Keith A. Gonthier

Biography

"Dr. Keith A. Gonthier is currently working as a Professor in the Department of Department of Mechanical & Industrial Engineering , Louisiana State University , USA. His research interests includes Computational Characterization of Impact Induced Multi-Scale Dissipation in Reactive Solids. He is serving as an editorial member and reviewer of several international reputed journals. Dr. Keith A. Gonthier is the member of many international affiliations. He has successfully completed his Administrative responsibilities. He has authored of many research articles/books related to Computational Characterization of Impact Induced Multi-Scale Dissipation in Reactive Solids. "

Research Interest

Reactive solid composites often consist of mixtures of high-explosive and metal particles (size ~ 0.001-200 microns), and polymeric binder.
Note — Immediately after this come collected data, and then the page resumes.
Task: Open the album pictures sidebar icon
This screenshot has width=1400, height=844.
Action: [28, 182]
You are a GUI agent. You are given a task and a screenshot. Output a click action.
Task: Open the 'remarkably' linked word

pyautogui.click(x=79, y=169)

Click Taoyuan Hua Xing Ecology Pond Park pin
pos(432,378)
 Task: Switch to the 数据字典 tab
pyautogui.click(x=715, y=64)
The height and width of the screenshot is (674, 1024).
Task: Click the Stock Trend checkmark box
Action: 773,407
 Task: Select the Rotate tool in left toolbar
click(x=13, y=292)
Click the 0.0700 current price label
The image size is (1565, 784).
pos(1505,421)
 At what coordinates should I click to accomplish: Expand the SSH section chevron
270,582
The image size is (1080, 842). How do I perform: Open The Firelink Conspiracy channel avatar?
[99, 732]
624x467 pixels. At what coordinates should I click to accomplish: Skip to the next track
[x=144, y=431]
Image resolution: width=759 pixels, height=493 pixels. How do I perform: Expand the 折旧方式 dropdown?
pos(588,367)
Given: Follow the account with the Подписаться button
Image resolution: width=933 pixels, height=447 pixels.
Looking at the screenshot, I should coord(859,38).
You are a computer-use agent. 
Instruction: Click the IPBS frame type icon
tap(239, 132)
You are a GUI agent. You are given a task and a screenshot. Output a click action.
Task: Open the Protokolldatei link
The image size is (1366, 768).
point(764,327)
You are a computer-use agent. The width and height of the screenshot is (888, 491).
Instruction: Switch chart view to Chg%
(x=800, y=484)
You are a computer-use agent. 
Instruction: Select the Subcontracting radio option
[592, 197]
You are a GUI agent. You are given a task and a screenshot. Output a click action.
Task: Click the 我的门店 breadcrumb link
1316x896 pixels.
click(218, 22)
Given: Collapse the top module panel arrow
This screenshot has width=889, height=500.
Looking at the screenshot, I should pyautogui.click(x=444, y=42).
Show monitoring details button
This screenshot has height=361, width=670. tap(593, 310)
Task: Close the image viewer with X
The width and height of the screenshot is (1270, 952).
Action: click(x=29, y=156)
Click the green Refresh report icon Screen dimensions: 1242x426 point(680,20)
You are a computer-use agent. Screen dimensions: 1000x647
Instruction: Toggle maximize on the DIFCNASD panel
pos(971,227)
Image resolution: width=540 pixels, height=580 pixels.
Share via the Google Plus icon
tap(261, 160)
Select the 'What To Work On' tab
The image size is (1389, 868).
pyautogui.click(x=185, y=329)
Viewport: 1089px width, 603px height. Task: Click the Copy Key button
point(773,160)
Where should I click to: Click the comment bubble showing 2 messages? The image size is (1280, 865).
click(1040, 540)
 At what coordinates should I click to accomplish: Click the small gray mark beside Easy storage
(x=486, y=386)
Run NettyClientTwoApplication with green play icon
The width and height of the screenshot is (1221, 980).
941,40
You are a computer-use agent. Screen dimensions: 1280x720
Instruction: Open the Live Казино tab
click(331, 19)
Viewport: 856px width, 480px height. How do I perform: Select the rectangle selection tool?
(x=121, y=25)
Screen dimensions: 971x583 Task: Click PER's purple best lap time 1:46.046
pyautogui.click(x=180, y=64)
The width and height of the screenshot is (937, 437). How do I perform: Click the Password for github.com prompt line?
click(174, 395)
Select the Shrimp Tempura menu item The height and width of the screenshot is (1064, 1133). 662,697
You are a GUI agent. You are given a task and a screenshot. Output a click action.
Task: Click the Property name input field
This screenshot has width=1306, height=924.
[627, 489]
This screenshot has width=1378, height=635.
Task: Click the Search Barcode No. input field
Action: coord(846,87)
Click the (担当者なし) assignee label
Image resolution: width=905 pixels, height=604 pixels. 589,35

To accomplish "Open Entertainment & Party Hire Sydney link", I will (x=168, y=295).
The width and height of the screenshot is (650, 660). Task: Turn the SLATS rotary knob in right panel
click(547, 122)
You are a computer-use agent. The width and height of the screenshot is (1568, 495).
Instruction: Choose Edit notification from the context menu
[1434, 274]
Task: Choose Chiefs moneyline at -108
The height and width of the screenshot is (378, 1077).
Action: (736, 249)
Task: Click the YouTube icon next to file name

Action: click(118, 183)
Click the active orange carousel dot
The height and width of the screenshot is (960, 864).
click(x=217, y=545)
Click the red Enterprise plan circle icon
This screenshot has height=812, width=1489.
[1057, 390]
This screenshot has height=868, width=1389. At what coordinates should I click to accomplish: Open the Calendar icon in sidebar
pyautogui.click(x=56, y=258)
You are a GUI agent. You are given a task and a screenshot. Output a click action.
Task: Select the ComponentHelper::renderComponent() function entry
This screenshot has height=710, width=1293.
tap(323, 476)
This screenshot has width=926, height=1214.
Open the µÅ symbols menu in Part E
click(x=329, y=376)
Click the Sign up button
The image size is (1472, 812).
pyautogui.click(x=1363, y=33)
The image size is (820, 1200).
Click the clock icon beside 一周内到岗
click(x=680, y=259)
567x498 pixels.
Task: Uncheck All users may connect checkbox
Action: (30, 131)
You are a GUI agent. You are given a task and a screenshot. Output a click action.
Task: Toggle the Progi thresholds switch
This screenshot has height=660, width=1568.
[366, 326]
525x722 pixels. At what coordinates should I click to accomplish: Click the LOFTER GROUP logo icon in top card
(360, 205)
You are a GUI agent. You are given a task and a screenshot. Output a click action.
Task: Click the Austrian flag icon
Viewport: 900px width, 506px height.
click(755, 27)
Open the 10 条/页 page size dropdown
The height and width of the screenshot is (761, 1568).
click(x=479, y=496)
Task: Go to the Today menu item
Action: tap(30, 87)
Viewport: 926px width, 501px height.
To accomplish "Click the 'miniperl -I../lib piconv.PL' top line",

It remains fundamentally unclear, even for idealized systems, how microstructure (particle size, shape, and packing), component thermomechanical properties, and metal and binder mass fractions, affect impact induced heating of the explosive component which establishes their impact sensitivity and survivability. This modeling and computational study has three key objectives: 1) To examine particle-scale dissipation by compaction shocks in low density granular/particulate explosives (HMX, and HMX-Al composites). For this objective, mesoscale Modeling and Simulation (M&S) is performed using a technique that characterizes both volumetric and surface dissipation in granular systems that can induce thermally activated phenomena. The technique incorporates a thermoelastic-viscoplastic and stick-slip friction theory for each component to describe nonlinear deformation and motion, inter-particle friction, and plastic work. The relative importance of volumetric and surface dissipation within shock profiles is characterized, and its dependence on shock strength and metal mass fraction is examined. 2) To characterize how the microstructure and composition of low density granular explosives (HMX, and HMX-Al composites) affect shock induced formation of hot-spots. For this objective, inert temperature field predictions at the particle scale are combined with a thresholding strategy to identify hot-spot fields and to characterize their distributions in intensity, geometry, and spatial proximity in the deformed material configuration behind shocks. Such distributions are significant because they establish local ignition and control the rate of spread within the material. 3) To develop a thermodynamically compatible macroscale ignition and burn model that explicitly incorporates computationally derived relations between microstructure, shock strength, and hot-spots. The model is used to computationally examine how shock induced transition to detonation in low density HMX is affected by input shock strength and initial packing density.